How to complete this task ▸
Once "The width and" turns up in a line below, reproduce that line and those after it exactly, stopping after the line with "Where should I click to: Click the gold"; leave pictures out.

Material for this exercise ▸

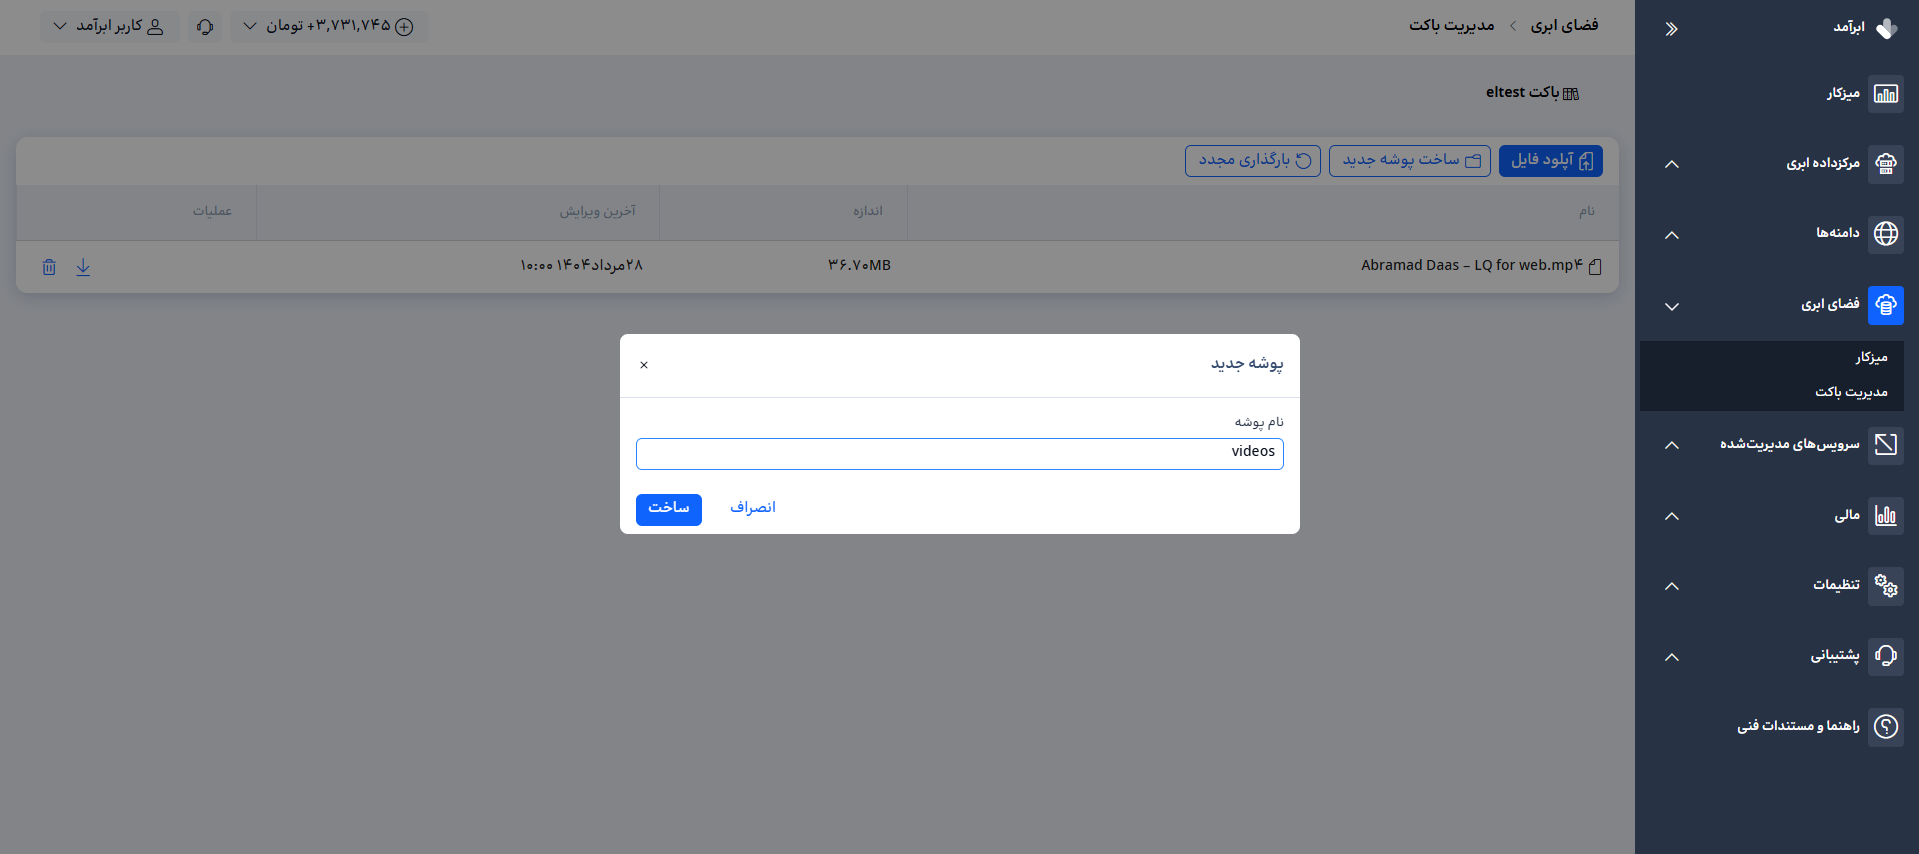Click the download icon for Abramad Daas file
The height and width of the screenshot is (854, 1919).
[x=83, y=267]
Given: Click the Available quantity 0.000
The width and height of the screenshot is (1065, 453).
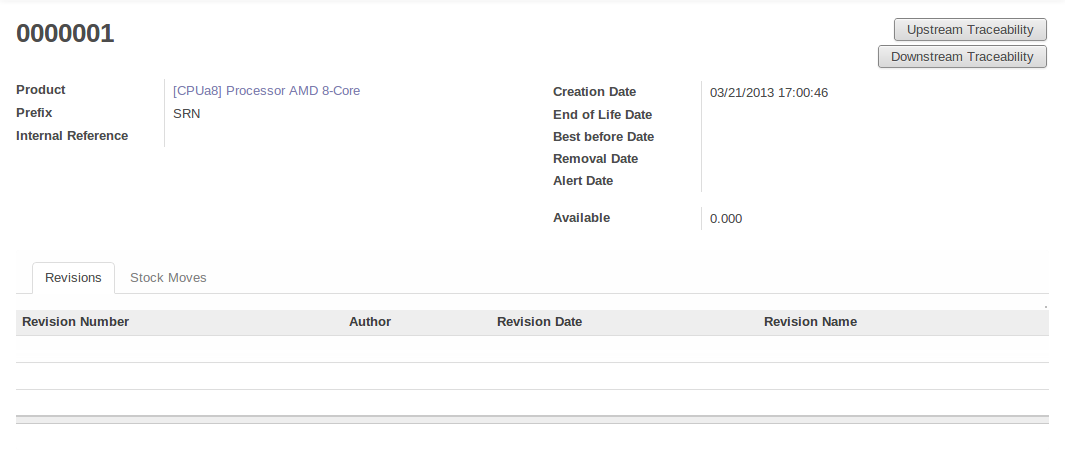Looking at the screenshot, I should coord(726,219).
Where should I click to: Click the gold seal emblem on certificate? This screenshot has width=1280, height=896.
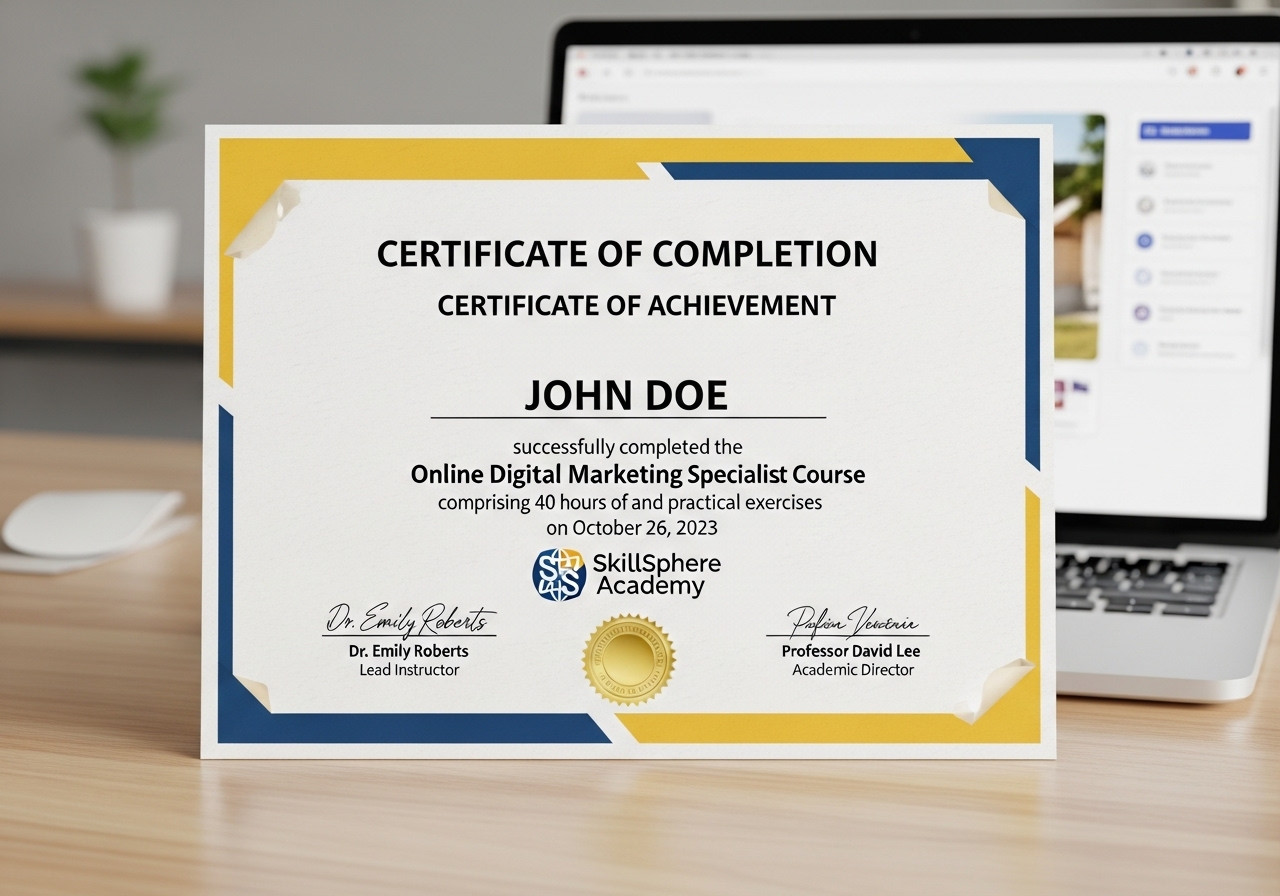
---
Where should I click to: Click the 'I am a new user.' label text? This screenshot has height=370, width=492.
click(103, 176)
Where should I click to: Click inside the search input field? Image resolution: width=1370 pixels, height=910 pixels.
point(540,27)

Solution to this exercise ▸
The width and height of the screenshot is (1065, 453).
Looking at the screenshot, I should coord(726,219).
Where should I click to: Click the gold seal emblem on certificate? This screenshot has width=1280, height=896.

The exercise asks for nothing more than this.